TEXTABSCHNITT.

Auf den Spuren Heinrich Heines durch das Ilsetal zum Sonnenuntergang auf den Brocken
Es gibt viele Wege, die auf den Brocken führen. Erst im oberen Bereich des Berges vereinigen sie sich, werden am Brockenbett, an dem die Ilse entspringt, an der Hermannsklippe über dem Eckerstausee und dort, wo der Goetheweg vom Torfhaus heraufkommend die Brockenbahn kreuzt, auf zwei reduziert. Ab den genannten Stellen gibt es nur noch den Schlussanstieg von Süden über die breite Brockenchausee oder den von Norden über den Hirtenstieg.
Wir haben uns an diesem besonderen Tag bei meiner 35. Brockenbesteigung für den Weg von Ilsenburg herauf durch das gleichnamige Tal, den Heinrich-Heine-Weg, entschieden, der von dessen Nordseite auf den Hexenberg führt, und der an den Felsen der Hermannsklippe auf den Hirtenstieg treffen wird. Starten wollen wir von Ilsenburg aus, einem Ort, der sich nach der Wende wunderbar herausgeputzt hat. Mit seinen Teichen und schön restaurierten Häusern lädt er zum Urlaub machen ein. Man muss nicht unbedingt immer in die Ferne schweifen. Auch vor der eigenen Haustür gibt es allerschönste Flecken.
Hin und zurück werden es von der letzten Parkmöglichkeit neben dem Erlebnispark zu Beginn des Taleinschnittes 23 Kilometer sein. Etwa 900 Höhenmeter müssen wir dabei erklimmen. Für norddeutsche Verhältnisse ist das ganz beachtlich.
Und wir haben uns spontan den perfekten Tag ausgesucht. Das Wetter ist sommerlich. Wir wollen zum Sonnenuntergang oben sein, und in der hellen Vollmondnacht, die kaum von Wolken gestört wird, wird das Thermometer nicht unter 15 Grad sinken. Was wollen wir mehr.
Also am späten Nachmittag um sechs Uhr am Parkplatz die Wanderstiefel geschnürt, den Rucksack geschultert, und schon kann es losgehen. Zunächst noch ein paar hundert Meter Straße an Ferienhäusern und einem Hotel vorbei, dann geht’s sogleich in allerschönste Natur hinein. Und schnell merkt man, dass Heinrich Heine im Jahr 1824 auf seiner Harzreise nicht übertrieben hat, wenn er das Ilsetal zu seinem Lieblingstal im Harz erklärt hat. Zwar ist das Okertal mit seinen Granitfelsen rauer, das Bodetal wilder und gewaltiger. Aber lieblicher ist eben das Ilsetal, und so hat er diesem nach seinem Geschmack die Krone aufgesetzt. Vielleicht hat auf seiner Brockenbesteigung aber auch dazu beigetragen, dass er dort oben eine nette Damenbekanntschaft gemacht hat. Und so etwas kann die Beurteilung schon irgendwie beeinflussen.

DATENAUSZUG.
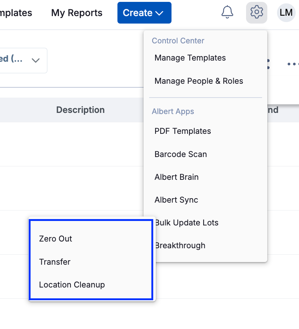299x329 pixels.
Task: Select Manage Templates in Control Center
Action: tap(190, 58)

ARBEITSAUFTRAG. Schreiben Sie aus dem Textabschnitt die Passage wortgetreu ab, die mit den Worten „Auf den Spuren“ einsetzt und mit „über den Hirtenstieg.“ schließt. Stützen Sie sich ausschließlich auf den Textabschnitt.

ERGEBNIS.
Auf den Spuren Heinrich Heines durch das Ilsetal zum Sonnenuntergang auf den Brocken
Es gibt viele Wege, die auf den Brocken führen. Erst im oberen Bereich des Berges vereinigen sie sich, werden am Brockenbett, an dem die Ilse entspringt, an der Hermannsklippe über dem Eckerstausee und dort, wo der Goetheweg vom Torfhaus heraufkommend die Brockenbahn kreuzt, auf zwei reduziert. Ab den genannten Stellen gibt es nur noch den Schlussanstieg von Süden über die breite Brockenchausee oder den von Norden über den Hirtenstieg.